Wil Spijker: "De aanmeldingen voor de training stromen binnen. We draaien extra groepen om de wachtlijst in te korten. Desondanks staan daar nog 24 kinderen op. Mijn indruk is dat de stijging in het aantal aanmeldingen onder meer wordt veroorzaakt doordat de moderne samenleving grote nadruk legt op individuele zelfstandigheid en communicatie. Kinderen moeten goed kunnen uitleggen waarom ze iets doen of vinden, ze moeten met elkaar over hun werk kunnen praten. Kleuters en peuters krijgen tegenwoordig al kringgesprekken op school. Er wordt van kinderen ook verwacht dat ze zelf structuur kunnen brengen in hun leven, werk, gedachten en gevoelens. Kinderen die problemen hebben met al die eisen vallen tegenwoordig eerder dan vroeger door de mand".
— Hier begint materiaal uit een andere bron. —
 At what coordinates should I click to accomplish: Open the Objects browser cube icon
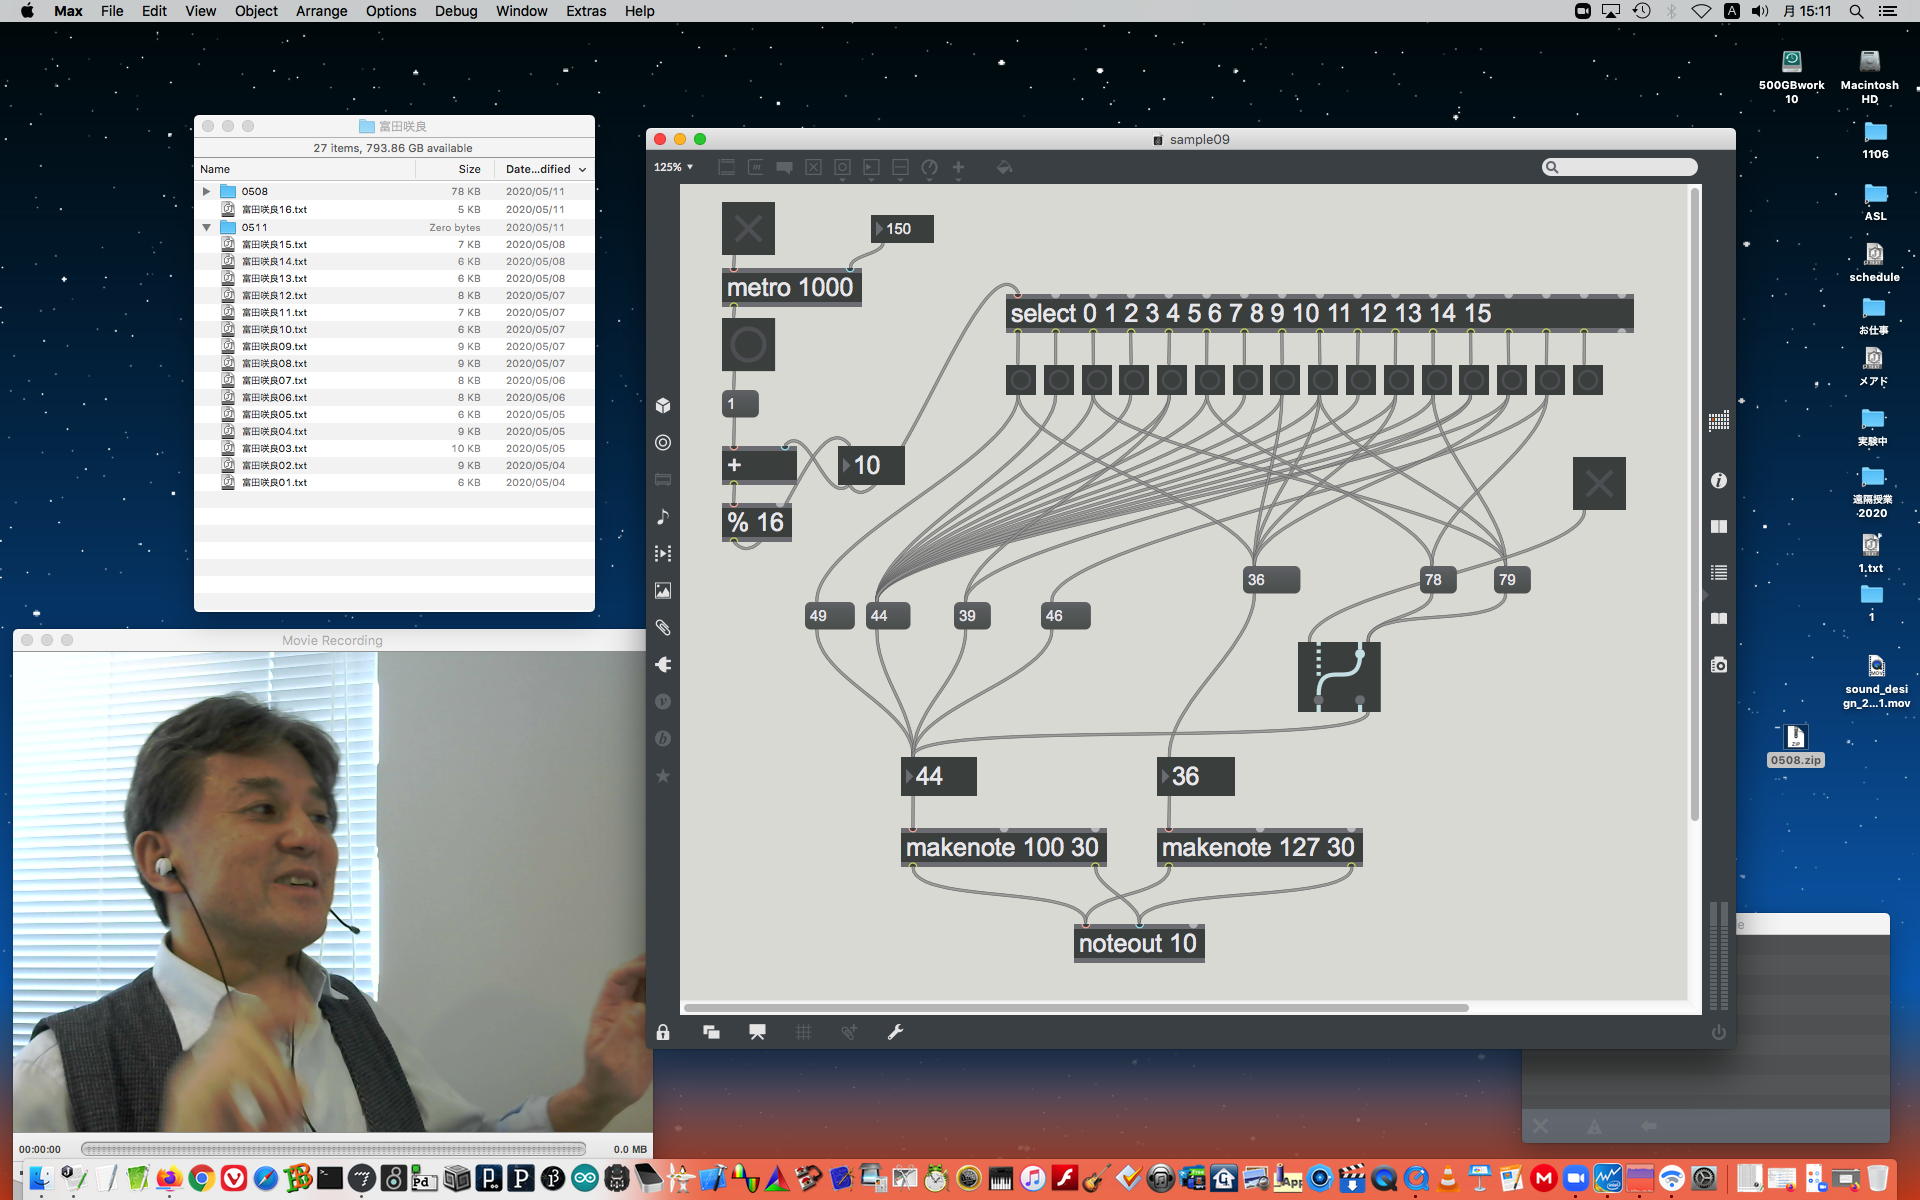point(663,405)
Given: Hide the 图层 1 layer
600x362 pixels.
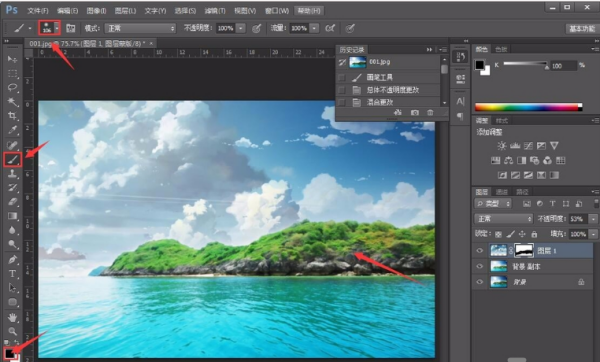Looking at the screenshot, I should pyautogui.click(x=479, y=251).
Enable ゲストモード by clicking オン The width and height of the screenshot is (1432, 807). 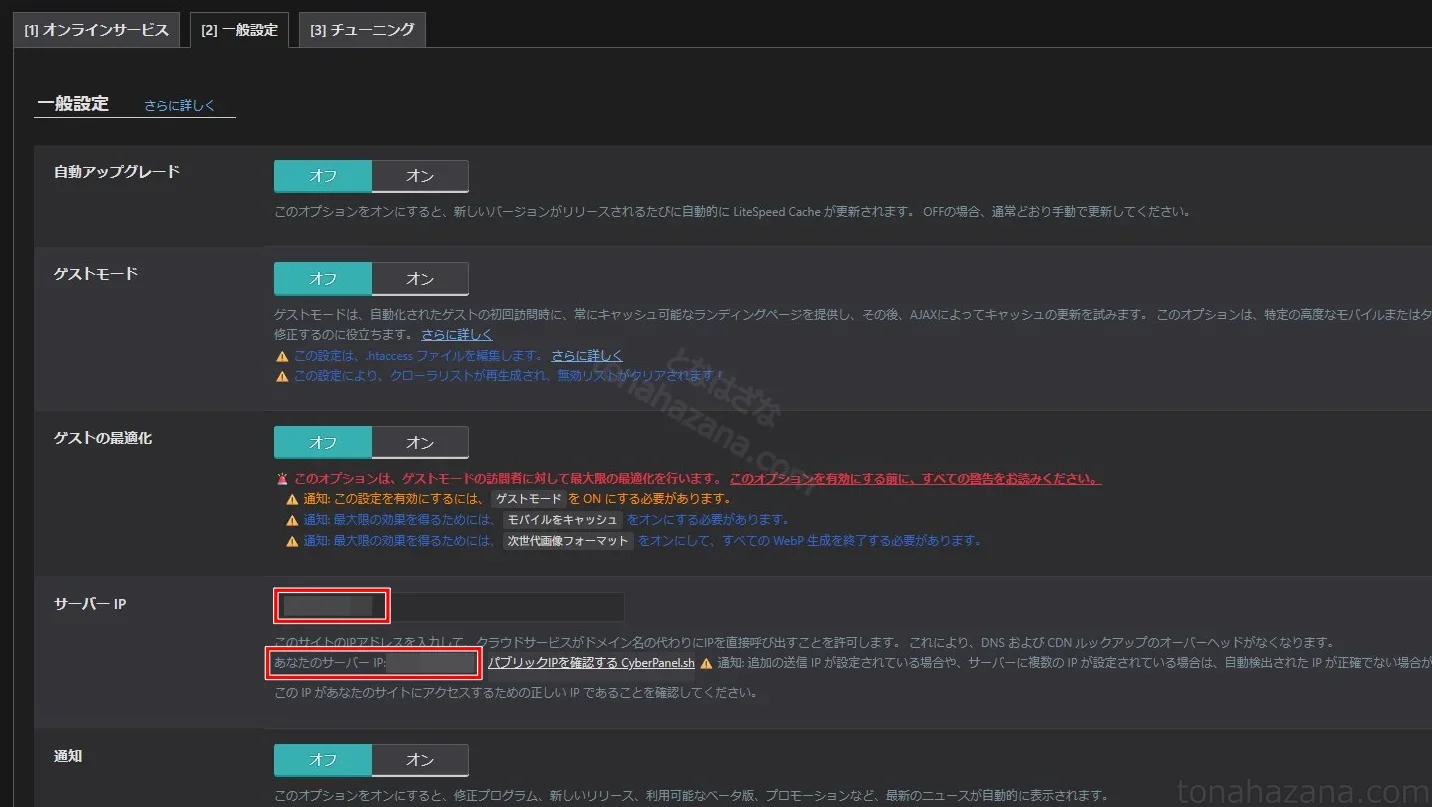420,279
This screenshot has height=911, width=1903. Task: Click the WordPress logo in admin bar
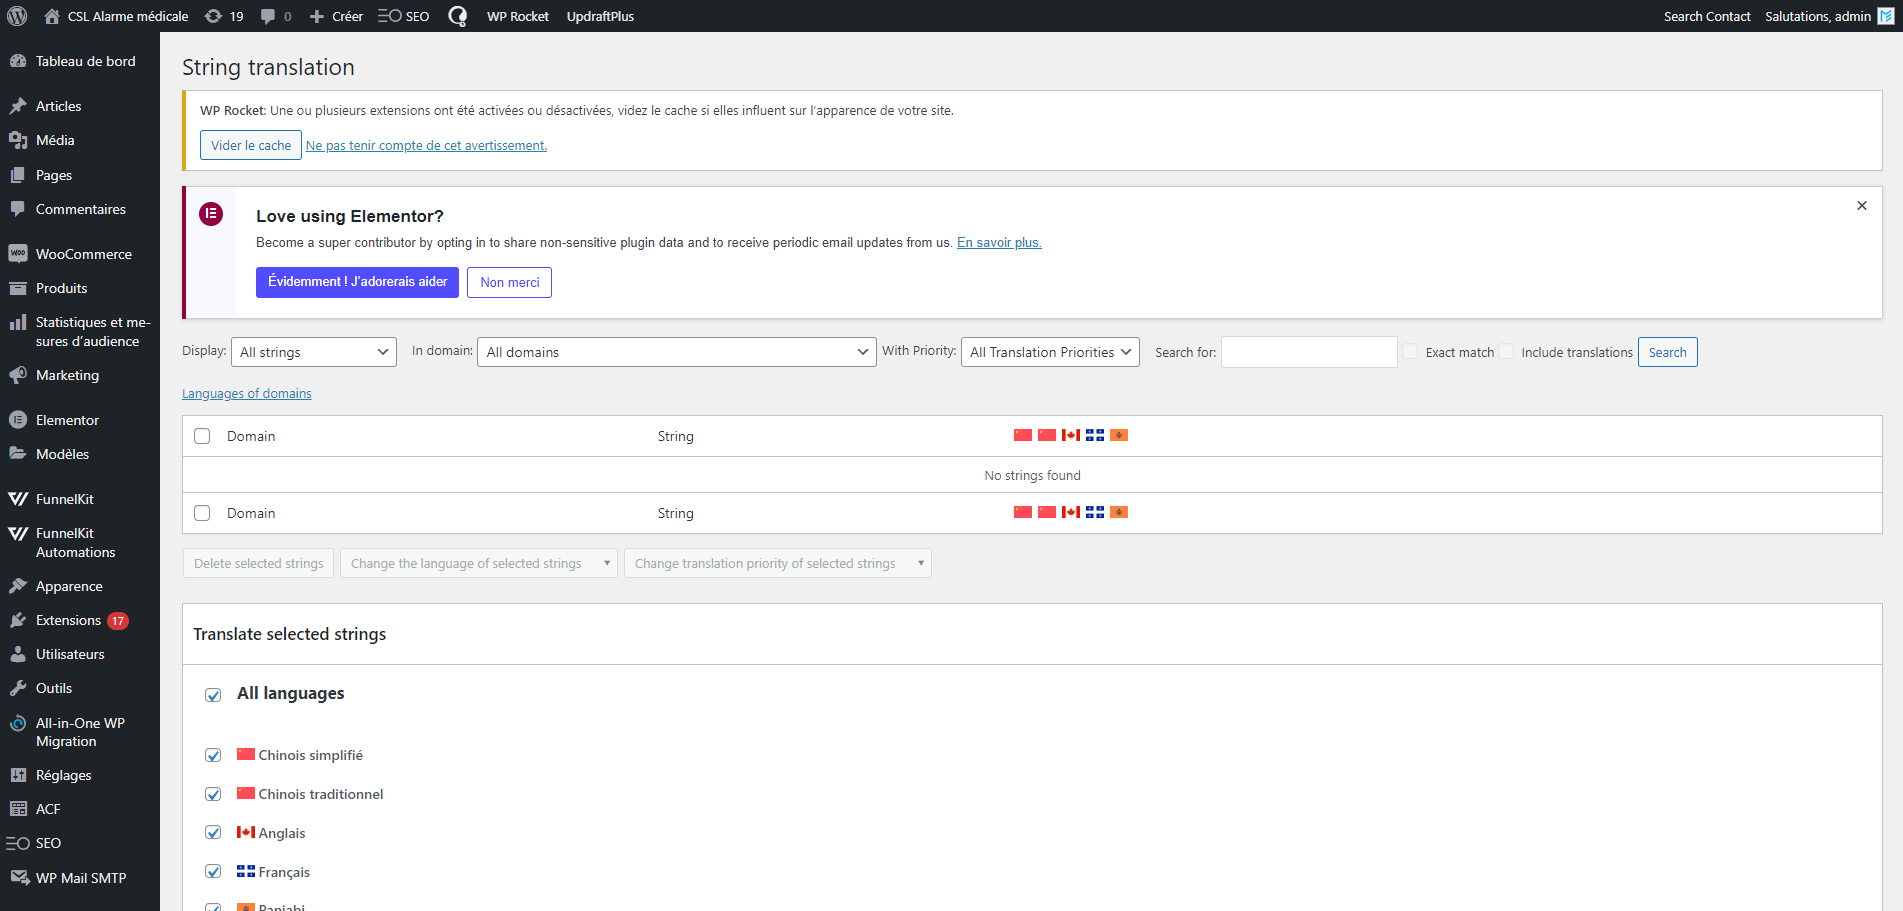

Met vijf andere kinderen volgde Hugo vanaf vorig jaar september wekelijks de veertien bijeenkomsten. "Hij vond het niet gemakkelijk, voelde zich door ons gestuurd", herinnert zijn moeder zich. Tijdens de cursus leren kinderen via speelse methoden onder meer op een goede, vriendelijke manier contact met hun leeftijdgenoten te maken, hun gevoel uit te drukken, te laten zien dat ze luisteren, hulp te vragen zonder te zeuren en iemand te bedanken.

Tijdens een ouderbijeenkomst kregen Maya en Pieter videobeelden van de training te zien. Geschrokken zagen ze een "chaotische en heel erg drukke Hugo die zich vreselijk uitsloofde om de leukste te zijn".

Maar het had ook te maken met Hugo's angst voor nieuwe situaties.

Wil Spijker: "Kinderen met een contactstoornis reageren heftig op nieuwe situaties en verwachtingen. Thuis zijn ze vertrouwd met de gang van zaken en voelen ze zich rustiger. Het verschil tussen die twee kan voor ouders een schok zijn. Ouders van een kind met ADHD reageren soms opgelucht op de video omdat ze daar ook andere kinderen zien die heel erg druk zijn.

We hebben ontdekt dat de kinderen na de training een iets reëler zelfbeeld hebben. Wat opvalt bij de ADHD-kinderen was dat ze juist iets sociaal angstiger waren en zichzelf beter afremden. Voor hen is dat gunstig. De training is geen geneesmiddel. Het haalt de scherpe kantjes van het probleem af en geeft kinderen en ouders handvatten om ermee om te gaan".

Hugo is inmiddels klaar met de cursus en volgens zijn moeder gaat het beter. Niet alleen dankzij de training, ook hun eigen - soepeler - benadering van hun zoon heeft geholpen, denkt ze. "Alle beetjes helpen". Dat Hugo iets heeft opgestoken van de training blijkt herhaaldelijk, vertelt ze. "Laatst wilde hij van geld dat hij van zijn verjaardag overhad iets gaan kopen. Ik vond dat hij daarmee maar een maandje moest wachten. Vroeger zou hij over zoiets heel lang hebben gezeurd maar nu liet hij blijken het jammer te vinden en toen hield hij op. Dat is echt nieuw. Ook aan tafel gaat er nu soms anders aan toe. Als de hagelslag op is maakte dat altijd heftig gemopper los. Nu heb ik zoiets van 'ho, ho, zo vragen we dat niet' en dan begint Hugo opnieuw 'mam, wil je de volgende keer hagelslag kopen?' Dat ligt een stuk prettiger in het gehoor".

Hugo en zijn ouders buigen zich op het moment over de vraag naar welke middelbare school hij zal gaan. Wordt het regulier of toch speciaal onderwijs? Kan hij zich handhaven tussen al die stoere knullen op een grote school? Onzekerheden waarmee niet alleen de ouders maar ook de zoon worstelen. Maya: "Laatst zei hij tegen me: 'Ach, ik wil liever niet naar het speciaal onderwijs, maar als het mòet dan moet het'. En dat vond ik opeens weer heel soepen van hem".